P2-18 Use of Phenotypic MicroArray to Determine Culture Conditions that Regulate the Production of Shiga Toxin in Different Escherichia coli Pathotypes

Tuesday, August 5, 2014
Exhibit Hall D (Indiana Convention Center)
Carmen Tartera, U.S. Food and Drug Administration, Laurel, MD
Christopher Elkins, U.S. Food and Drug Administration, Laurel, MD
Introduction: Shiga toxin-producing Escherichia coli (STEC) include many serotypes with different levels of pathogenicity to humans. The toxins produced by STEC (Shiga toxin 1 and 2), and their subtypes, are one of their major pathogenic attributes. Ultraviolet light, certain antibiotics, and low iron levels have been shown to affect toxin production, but little is known about how other growth and environmental factors regulate the stxgenes.

Purpose: To compare the effect of different environmental factors on the expression of Shiga toxin among a broad spectrum of STEC to help determine which strains are more pathogenically relevant.

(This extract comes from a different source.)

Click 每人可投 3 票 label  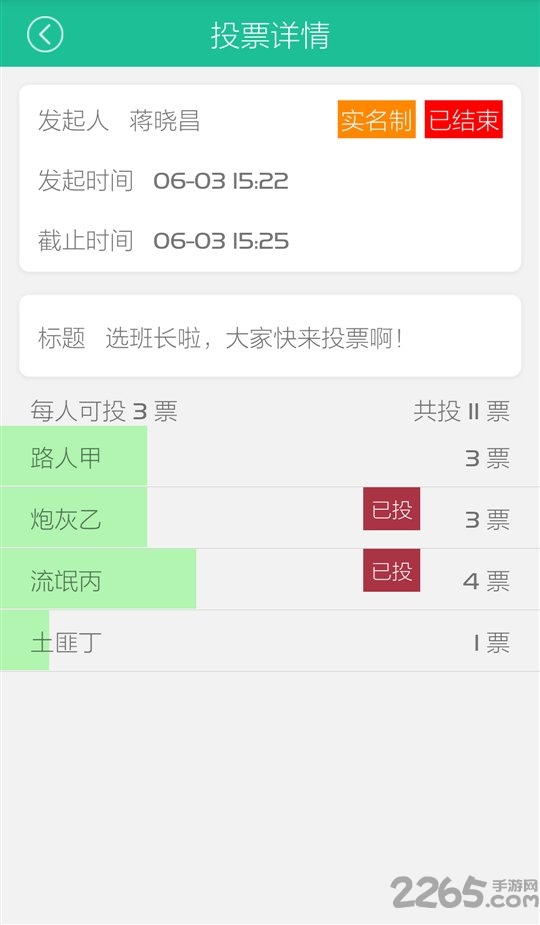(x=104, y=411)
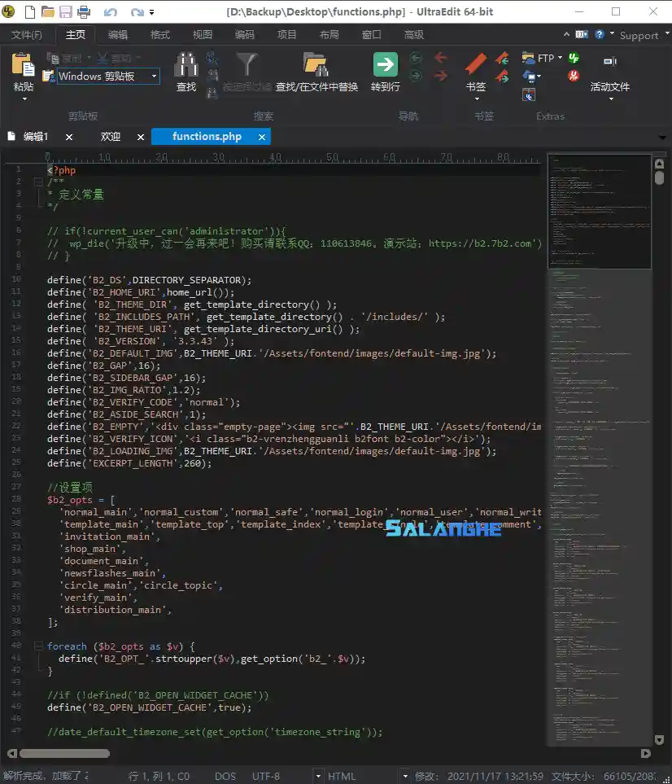The image size is (672, 784).
Task: Open the HTML syntax dropdown in status bar
Action: (404, 775)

Methods: We are using the Phenotypic MicroArray (PM) developed by Biolog to determine the effect of more than 1,200 culture conditions on the production of Shiga toxin.  These conditions include different metabolites such as: carbon, phosphorus, nitrogen and sulfur sources, as well as, antibiotics, chemicals, pH and ionic conditions. The changes in Shiga toxin production were determined quantitatively from PM plate supernatants, by their cytotoxic effect on Vero cells.

Results: Our preliminary results show that the growth conditions that regulate Shiga toxin in E. coli O157:H7 and the 2011 German outbreak strain E. coli O104:H4 are similar, but some differences have been observed and need to be pursued further. Several carbon sources showed an effect on toxin production including arabinose, ribose, lyxose, xylose and glucosamine to name few. Also, the role on induction of a variety of antibiotics, some consistent with previous studies like ciprofloxacin and others new was identified.

Significance: These studies can lead to the identification of conditions that will allow for a more specific detection and identification of STEC in the food supply.